Но то была тайная роль, о ней так никто и не узнал, не вспоминать же о ней в 2002 году!

13.

«Казалось бы, ничтожному, придавленному и обреченному лагернику на одной из ступеней его умирания — не все ли равно, кто именно захватил внутри лагеря власть и справляет свои вороньи пикники над его траншеей-могилой? Оказывается — нет, это врезается неизгладимо. Именно в таком лагере теряешь всю светлость и твердость своих прежних интернациональных убеждений».

Это — одно из ключевых мест, которые, преодолев дистанцию в 34 года, нетронутыми перекочевали из «опуса» 1968 года (стр. 48–49) в опус 2002 (т. II, стр. 339). К нему стоит приглядеться, оно многое объясняет.

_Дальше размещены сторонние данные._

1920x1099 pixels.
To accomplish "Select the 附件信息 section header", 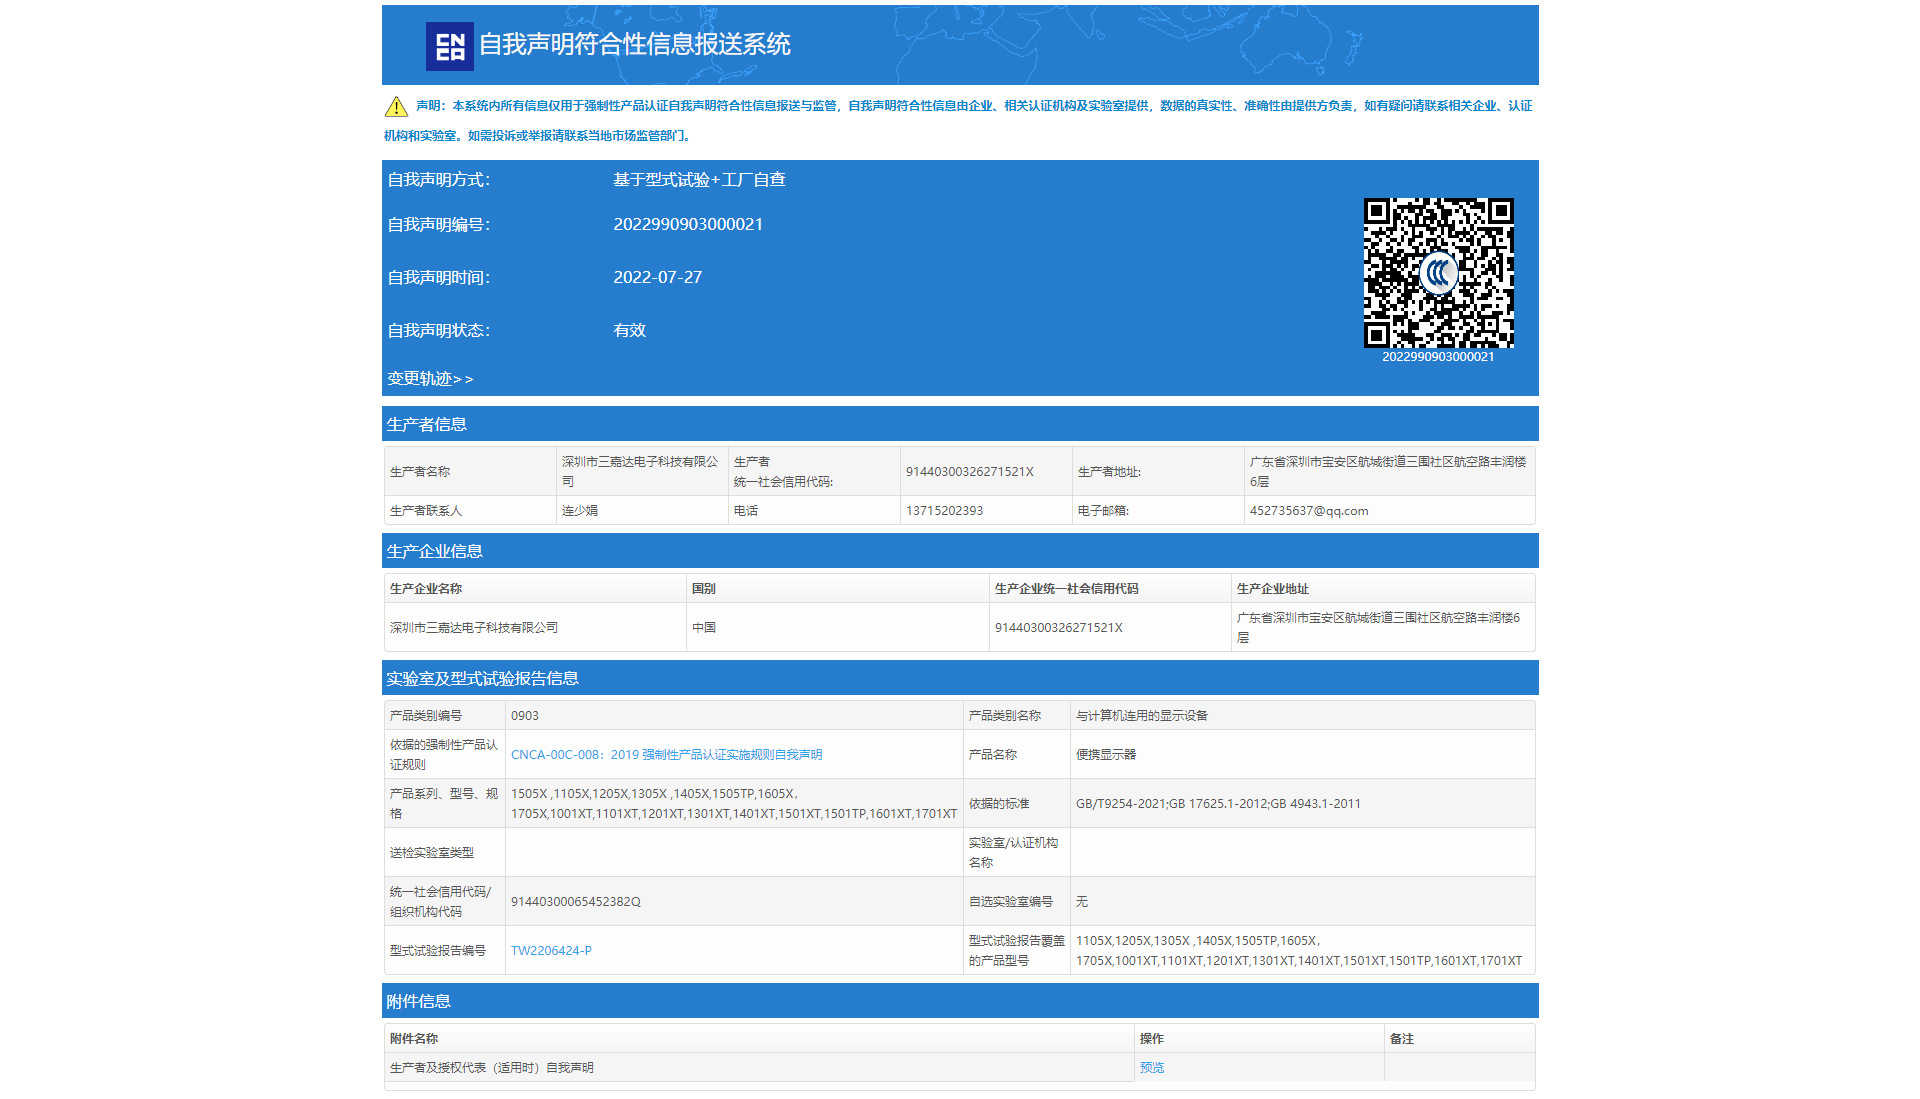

Интернациональные убеждения — это не сбоку бантик. Не архитектурное украшение, которое можно соскоблить, не повредив всей постройки. Нет, это одна из несущих опор системы ценностей и моральных принципов современного человека. Подпили эту колонну, и рухнет вся постройка. Все базовые понятия о человечности, гуманности, справедливости превратятся в руины, пригодные, в лучшем случае, на то, чтобы дурачить глуповатых идеалистов красивыми словами.

Отняв у Солженицына твердые интернациональные убеждения, лагерь его нравственно сломил. Превратил в человека подполья — ощетиненного, отовсюду ждущего удара, способного приноровиться к любым обстоятельствам, умеющего мстить и льстить, привораживать тех, кто может быть полезен, и спокойно переступать через них, когда надобность в них отпадет.[877]

Такая душевная травма, как правило, не залечивается; похоже, что после лагеря Солженицыну так и не удалось преодолеть надлома — не помогли ни всесветная слава, ни бодание с дубом, ни два десятка лет, прожитых в условиях свободы, ни триумфальное возвращение в пост-советскую Россию.